The apps intermediate on ChatGPT
I first titled this edition “Platforms gonna platform," and that's true, too.
ChatGPT might soon defer to third-party apps for food ordering and restaurant reservations in AI-powered chat sessions. OpenAI, which makes ChatGPT, unveiled platform plans that include top delivery and reservations apps. Meanwhile, those same apps have been busy spreading marketplace access across the internet to capture evolving diner demand. OpenAI is now the most valuable privately held company in the world, worth $500 billion.
During a Monday event in San Francisco, OpenAI execs explained the next phase of ChatGPT’s evolution, and it’s taking some popular restaurant tech companies along for the ride.
The “biggest news” from the day, per newly independent tech journalist Alex Heath, is OpenAI’s plan to surface third-party apps directly in ChatGPT conversations. It’ll soon integrate restaurant delivery apps DoorDash and Uber Eats, plus reservations app OpenTable, letting diners searching for local delivery or table bookings to use ChatGPT to find, order from, and book restaurants without leaving the chat.
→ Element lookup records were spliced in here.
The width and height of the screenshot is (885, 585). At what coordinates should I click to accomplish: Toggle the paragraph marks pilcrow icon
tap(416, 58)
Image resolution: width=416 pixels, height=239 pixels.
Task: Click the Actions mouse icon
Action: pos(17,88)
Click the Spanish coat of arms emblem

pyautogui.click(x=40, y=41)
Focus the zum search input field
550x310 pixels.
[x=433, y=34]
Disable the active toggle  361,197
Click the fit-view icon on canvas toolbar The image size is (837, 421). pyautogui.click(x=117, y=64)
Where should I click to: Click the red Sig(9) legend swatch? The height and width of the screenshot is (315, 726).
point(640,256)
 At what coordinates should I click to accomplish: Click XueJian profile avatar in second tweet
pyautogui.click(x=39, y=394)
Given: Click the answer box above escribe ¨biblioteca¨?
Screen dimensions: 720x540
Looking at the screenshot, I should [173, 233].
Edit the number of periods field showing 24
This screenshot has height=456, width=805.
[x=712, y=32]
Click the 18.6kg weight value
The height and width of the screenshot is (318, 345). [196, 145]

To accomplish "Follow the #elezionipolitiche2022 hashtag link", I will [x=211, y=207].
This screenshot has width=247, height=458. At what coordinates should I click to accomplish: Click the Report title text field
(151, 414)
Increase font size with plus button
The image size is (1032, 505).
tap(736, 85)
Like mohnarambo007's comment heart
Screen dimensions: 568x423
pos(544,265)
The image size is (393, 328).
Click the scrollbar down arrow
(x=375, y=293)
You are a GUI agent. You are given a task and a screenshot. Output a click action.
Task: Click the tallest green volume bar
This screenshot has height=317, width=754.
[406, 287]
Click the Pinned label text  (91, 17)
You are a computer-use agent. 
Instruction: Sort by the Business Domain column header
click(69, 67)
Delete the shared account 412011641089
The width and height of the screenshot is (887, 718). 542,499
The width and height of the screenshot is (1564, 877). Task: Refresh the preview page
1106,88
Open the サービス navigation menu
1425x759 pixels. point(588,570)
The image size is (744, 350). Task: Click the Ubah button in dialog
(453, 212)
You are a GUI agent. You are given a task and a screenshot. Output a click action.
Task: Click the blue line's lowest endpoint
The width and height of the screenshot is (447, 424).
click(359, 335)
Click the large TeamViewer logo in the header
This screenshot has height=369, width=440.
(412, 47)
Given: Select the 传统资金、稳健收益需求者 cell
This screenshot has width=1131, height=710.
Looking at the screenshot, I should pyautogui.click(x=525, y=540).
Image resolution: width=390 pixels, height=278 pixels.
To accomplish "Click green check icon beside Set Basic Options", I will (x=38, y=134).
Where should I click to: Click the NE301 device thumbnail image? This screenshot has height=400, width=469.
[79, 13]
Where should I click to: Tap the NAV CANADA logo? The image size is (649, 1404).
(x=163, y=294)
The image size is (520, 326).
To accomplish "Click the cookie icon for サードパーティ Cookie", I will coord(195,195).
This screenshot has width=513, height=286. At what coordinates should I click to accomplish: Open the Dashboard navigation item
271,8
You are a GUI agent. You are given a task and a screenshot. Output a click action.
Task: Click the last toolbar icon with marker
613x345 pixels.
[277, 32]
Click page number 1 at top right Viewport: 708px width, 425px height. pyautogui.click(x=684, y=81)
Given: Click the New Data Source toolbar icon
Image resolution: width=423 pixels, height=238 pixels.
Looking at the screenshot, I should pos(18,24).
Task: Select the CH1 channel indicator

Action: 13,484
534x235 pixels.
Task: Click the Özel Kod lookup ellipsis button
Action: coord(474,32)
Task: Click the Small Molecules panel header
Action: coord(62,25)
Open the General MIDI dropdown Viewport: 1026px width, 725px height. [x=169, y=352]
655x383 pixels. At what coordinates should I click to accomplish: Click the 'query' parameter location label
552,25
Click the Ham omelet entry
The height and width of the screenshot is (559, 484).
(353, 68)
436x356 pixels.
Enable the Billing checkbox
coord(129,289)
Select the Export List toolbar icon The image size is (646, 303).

“The vision is clear,” Heath writes, “if ChatGPT gets its way, the digital economy will exist entirely downstream of it.”
And restaurants, already resigned to working with a host of tech intermediaries, could get one more step removed from their customers.
Restaurants are already scrambling to understand how they’ll be discovered and represented in conversational AI tools like ChatGPT.
How that’ll net out is still unclear, though we’ve already seen what can happen when the AI gets it wrong. What’s more clear is that people — diners, customers, users — really like ChatGPT. OpenAI CEO Sam Altman announced that some 800 million people use ChatGPT every week, a figure that’s up by more than 100 million from August.
I (briefly) believed that AI-powered searches and agents could boost a restaurant’s direct connection with its diners. Want local pizza delivery? Ask ChatGPT, and maybe it’ll place an order directly with a restaurant. Who needs to route that request through a marketplace?
Turns out that might be in OpenAI’s best interest.